There's going to be an open source session with some presentations, demos and networking at the Silicon Valley TDWI chapter meeting on Thursday, February 28 from 2:00 - 5:30 in San Francisco. This event is open to the public (and it's free!) but you do need to register first.

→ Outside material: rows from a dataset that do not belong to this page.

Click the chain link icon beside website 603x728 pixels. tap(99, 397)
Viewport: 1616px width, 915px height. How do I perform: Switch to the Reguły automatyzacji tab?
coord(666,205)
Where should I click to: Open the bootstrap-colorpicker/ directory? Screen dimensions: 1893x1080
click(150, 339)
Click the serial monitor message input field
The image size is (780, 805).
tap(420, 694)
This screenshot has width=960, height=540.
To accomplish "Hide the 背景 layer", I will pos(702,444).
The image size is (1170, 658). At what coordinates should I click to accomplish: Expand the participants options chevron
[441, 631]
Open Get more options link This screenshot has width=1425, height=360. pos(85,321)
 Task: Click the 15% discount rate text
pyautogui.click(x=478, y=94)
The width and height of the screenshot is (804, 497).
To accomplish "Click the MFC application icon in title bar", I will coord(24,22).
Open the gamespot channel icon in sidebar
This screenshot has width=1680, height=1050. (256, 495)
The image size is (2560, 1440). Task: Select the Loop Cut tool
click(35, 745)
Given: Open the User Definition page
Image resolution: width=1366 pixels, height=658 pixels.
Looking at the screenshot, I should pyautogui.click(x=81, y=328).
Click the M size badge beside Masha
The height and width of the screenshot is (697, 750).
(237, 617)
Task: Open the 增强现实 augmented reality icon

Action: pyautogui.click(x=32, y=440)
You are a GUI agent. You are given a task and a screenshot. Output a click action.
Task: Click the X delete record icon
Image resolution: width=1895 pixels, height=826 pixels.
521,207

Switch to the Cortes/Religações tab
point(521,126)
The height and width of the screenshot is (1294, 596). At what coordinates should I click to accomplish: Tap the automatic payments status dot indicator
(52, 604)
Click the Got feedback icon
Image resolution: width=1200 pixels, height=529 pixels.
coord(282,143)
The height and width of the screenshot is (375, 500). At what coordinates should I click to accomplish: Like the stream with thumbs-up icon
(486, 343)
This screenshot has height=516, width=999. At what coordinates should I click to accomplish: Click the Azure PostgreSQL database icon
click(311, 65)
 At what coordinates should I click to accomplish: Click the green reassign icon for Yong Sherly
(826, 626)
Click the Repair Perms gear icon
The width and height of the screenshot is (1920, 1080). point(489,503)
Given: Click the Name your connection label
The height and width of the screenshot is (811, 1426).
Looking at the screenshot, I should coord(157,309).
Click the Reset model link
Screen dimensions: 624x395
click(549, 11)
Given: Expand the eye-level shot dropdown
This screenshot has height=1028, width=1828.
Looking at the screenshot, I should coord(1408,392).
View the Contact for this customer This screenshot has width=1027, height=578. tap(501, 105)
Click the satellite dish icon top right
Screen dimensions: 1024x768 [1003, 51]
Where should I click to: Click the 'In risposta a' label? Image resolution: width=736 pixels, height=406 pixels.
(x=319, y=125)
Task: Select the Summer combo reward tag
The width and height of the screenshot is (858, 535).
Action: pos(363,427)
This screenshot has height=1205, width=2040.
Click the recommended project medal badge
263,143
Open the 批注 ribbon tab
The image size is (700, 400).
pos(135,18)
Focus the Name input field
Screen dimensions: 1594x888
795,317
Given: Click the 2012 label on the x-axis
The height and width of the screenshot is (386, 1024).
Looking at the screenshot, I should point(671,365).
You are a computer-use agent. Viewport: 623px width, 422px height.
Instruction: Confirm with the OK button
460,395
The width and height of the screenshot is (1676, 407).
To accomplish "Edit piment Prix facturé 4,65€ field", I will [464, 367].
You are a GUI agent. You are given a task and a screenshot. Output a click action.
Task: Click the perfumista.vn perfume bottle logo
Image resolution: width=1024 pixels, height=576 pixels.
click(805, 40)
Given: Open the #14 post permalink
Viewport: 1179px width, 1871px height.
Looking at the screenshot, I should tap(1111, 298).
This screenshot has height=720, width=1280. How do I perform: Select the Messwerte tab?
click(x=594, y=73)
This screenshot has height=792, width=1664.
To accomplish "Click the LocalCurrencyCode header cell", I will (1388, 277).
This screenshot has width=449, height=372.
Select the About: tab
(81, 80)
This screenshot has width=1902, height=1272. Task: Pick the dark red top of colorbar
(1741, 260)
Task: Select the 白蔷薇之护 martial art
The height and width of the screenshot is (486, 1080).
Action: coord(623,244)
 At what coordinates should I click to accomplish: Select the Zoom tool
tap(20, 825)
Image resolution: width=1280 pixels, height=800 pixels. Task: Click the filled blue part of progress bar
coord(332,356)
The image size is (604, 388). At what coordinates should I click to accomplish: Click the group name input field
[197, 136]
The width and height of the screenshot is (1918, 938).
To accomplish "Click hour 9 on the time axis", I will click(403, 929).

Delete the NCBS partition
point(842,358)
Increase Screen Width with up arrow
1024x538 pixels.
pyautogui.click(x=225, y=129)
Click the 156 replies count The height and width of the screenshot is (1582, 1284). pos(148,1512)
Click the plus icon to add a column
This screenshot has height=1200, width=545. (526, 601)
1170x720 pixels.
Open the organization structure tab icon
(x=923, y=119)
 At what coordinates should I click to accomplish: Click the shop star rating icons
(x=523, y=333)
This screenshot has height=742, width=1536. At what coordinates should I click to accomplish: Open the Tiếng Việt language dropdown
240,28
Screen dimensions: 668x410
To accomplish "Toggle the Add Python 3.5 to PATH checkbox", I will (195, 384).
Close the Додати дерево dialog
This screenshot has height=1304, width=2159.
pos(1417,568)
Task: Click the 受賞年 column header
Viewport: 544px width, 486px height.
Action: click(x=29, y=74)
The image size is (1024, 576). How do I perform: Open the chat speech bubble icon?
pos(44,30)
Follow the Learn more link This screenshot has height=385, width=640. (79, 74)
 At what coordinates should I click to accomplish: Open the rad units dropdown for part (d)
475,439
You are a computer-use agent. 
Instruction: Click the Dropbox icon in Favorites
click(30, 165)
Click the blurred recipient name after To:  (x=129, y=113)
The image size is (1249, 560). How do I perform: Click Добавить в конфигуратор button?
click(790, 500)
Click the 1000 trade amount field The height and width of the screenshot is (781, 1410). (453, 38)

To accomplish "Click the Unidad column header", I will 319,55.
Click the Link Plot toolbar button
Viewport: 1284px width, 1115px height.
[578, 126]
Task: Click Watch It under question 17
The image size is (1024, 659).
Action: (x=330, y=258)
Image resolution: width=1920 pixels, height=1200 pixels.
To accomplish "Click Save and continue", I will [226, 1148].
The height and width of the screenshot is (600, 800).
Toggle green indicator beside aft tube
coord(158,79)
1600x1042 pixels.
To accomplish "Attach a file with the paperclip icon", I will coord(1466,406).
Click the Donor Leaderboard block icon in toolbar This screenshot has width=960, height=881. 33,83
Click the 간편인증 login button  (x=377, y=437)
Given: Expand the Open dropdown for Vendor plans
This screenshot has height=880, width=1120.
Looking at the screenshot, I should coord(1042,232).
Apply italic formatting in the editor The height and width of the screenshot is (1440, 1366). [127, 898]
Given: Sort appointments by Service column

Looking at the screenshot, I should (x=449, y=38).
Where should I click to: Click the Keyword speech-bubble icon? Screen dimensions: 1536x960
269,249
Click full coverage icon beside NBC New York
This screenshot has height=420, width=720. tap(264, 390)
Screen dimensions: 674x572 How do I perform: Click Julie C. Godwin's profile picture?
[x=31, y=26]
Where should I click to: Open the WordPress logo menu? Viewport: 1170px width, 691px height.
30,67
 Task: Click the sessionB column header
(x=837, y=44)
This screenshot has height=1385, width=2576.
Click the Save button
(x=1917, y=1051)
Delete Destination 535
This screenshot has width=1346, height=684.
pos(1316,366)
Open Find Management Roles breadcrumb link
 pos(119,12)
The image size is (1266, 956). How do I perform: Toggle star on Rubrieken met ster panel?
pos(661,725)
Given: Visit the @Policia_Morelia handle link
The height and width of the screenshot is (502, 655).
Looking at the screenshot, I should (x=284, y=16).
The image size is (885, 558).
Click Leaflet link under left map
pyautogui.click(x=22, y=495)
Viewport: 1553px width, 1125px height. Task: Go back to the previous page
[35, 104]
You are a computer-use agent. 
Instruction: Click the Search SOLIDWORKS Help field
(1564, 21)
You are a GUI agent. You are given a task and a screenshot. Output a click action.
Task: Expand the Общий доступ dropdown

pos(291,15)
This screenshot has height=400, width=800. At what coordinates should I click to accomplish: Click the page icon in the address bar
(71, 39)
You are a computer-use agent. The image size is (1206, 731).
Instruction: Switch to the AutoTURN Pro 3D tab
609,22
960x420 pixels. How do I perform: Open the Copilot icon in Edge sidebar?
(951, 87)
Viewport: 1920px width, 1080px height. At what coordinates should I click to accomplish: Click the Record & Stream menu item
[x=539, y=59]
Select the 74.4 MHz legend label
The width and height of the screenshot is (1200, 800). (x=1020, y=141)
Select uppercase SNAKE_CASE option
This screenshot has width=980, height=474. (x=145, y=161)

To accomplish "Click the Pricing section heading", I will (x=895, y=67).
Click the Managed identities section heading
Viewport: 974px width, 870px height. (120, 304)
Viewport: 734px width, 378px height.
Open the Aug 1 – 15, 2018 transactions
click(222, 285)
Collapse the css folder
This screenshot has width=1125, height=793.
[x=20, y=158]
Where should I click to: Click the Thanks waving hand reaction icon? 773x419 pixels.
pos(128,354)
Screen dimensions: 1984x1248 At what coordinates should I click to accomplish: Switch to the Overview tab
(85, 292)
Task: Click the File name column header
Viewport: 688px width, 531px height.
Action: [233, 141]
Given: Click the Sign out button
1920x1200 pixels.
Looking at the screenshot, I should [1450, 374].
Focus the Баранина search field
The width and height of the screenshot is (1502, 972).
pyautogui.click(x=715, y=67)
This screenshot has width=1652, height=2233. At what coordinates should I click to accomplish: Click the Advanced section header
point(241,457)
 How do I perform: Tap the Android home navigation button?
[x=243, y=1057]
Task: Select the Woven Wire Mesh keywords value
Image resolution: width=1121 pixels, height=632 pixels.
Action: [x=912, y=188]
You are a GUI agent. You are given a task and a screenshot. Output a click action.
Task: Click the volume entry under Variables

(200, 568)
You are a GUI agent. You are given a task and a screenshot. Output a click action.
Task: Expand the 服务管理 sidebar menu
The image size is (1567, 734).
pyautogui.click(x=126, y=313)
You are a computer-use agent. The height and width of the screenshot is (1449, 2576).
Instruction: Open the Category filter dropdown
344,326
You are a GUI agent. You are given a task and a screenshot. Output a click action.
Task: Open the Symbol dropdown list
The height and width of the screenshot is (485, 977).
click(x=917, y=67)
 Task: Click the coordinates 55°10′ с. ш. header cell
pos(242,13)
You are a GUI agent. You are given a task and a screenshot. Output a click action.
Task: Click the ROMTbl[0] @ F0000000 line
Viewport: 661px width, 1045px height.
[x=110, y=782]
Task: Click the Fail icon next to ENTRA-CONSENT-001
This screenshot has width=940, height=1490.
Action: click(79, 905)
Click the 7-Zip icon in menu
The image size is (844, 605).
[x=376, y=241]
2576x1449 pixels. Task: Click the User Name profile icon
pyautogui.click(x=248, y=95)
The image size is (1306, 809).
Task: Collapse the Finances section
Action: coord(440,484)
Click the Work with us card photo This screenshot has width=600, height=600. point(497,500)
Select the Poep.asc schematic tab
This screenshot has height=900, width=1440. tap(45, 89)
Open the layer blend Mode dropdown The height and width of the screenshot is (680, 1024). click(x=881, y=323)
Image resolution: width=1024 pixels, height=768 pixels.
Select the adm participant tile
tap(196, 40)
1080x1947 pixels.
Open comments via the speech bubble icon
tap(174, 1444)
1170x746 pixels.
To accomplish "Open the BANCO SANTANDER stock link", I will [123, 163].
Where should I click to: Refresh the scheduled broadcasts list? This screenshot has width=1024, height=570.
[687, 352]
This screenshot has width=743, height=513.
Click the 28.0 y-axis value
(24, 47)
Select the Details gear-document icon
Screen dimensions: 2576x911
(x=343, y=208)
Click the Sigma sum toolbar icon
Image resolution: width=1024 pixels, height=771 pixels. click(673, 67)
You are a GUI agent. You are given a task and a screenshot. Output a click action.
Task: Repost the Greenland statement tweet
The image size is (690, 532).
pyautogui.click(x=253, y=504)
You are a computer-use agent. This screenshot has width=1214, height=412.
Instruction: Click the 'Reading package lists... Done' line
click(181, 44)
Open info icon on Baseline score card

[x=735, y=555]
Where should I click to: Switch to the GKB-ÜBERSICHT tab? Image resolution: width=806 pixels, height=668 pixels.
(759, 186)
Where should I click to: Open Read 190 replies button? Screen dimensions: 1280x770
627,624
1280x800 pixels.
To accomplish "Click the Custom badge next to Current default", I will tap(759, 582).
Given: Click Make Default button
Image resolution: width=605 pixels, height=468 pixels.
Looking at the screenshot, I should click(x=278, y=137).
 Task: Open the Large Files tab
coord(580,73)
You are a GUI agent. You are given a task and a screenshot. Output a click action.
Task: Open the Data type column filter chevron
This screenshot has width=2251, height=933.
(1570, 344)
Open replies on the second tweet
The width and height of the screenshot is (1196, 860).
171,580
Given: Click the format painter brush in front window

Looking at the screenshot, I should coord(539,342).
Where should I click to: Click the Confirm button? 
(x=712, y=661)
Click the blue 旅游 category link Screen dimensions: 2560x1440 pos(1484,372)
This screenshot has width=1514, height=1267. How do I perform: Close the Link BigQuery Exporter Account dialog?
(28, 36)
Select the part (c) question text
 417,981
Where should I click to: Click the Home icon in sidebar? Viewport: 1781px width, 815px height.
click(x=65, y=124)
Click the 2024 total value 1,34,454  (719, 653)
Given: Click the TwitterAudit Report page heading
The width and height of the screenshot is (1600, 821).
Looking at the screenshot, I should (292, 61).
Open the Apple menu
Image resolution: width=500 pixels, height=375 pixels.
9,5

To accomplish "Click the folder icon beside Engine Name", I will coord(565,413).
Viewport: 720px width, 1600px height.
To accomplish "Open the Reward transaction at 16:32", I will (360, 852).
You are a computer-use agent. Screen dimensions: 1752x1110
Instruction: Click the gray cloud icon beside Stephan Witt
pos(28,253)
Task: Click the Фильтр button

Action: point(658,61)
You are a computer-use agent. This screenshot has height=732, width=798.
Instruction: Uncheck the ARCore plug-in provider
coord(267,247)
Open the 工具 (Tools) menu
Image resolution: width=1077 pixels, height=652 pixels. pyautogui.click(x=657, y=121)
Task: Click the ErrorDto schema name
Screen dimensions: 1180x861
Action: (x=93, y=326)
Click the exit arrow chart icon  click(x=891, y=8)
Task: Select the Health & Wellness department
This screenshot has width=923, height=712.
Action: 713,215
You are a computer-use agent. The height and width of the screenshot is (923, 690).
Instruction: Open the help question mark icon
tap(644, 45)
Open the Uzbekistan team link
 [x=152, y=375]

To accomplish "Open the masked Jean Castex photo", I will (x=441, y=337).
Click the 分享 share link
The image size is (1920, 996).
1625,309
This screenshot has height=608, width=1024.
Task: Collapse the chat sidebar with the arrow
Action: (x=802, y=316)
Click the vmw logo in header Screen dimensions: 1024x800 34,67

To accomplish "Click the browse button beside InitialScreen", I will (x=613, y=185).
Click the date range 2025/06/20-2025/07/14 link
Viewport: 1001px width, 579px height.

The announcement and agenda is listed below:

Attention All Data Warehouse and Business Intelligence Professionals in the Silicon Valley Area

We cordially invite you to attend our upcoming TDWI Silicon Valley Chapter meeting on February 28, 2008. Come meet other local BI/DW professionals, swap business cards, share ideas, and exchange career advice while listening to quality presentations in a vendor-neutral setting, which is the hallmark of TDWI events. TDWI Chapter meetings are open to all BI/DW professionals and are FREE of charge. In addition, when you attend a TDWI Chapter meeting, you are eligible for a 10% discount towards a new, renewed, or extended TDWI Membership. Don't forget the prizes! At each event our sponsors graciously donate fantastic prizes. Past giveaways include Apple iPods, TVs, DVD Players, and more. Please see the agenda below.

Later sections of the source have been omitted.